▶ **EXERCISE INSTRUCTIONS**:
Any picture in the material should be left out, while all other lines are copied exactly.

▶ **MATERIAL SUPPLIED**:
########

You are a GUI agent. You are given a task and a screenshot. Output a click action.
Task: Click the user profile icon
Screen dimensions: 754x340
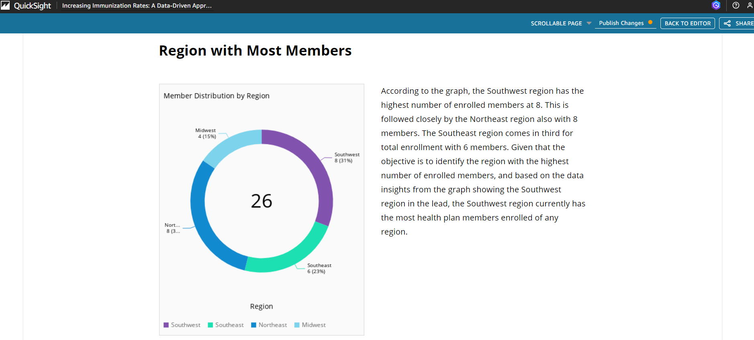[x=750, y=5]
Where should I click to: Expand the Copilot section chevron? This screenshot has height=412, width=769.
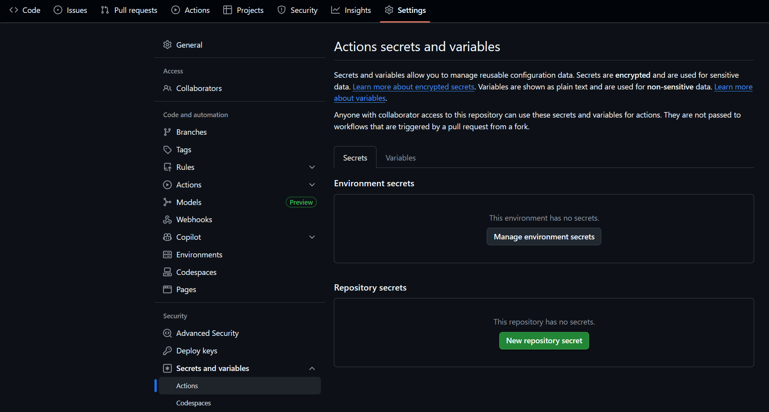pos(312,237)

########

▶ **PROBLEM SOLUTION**:
You are a GUI agent. You are given a task and a screenshot. Output a click action.
Task: Click the user profile icon
Screen dimensions: 754x340
[x=750, y=5]
Where should I click to: Expand the Copilot section chevron? This screenshot has height=412, width=769.
pos(312,237)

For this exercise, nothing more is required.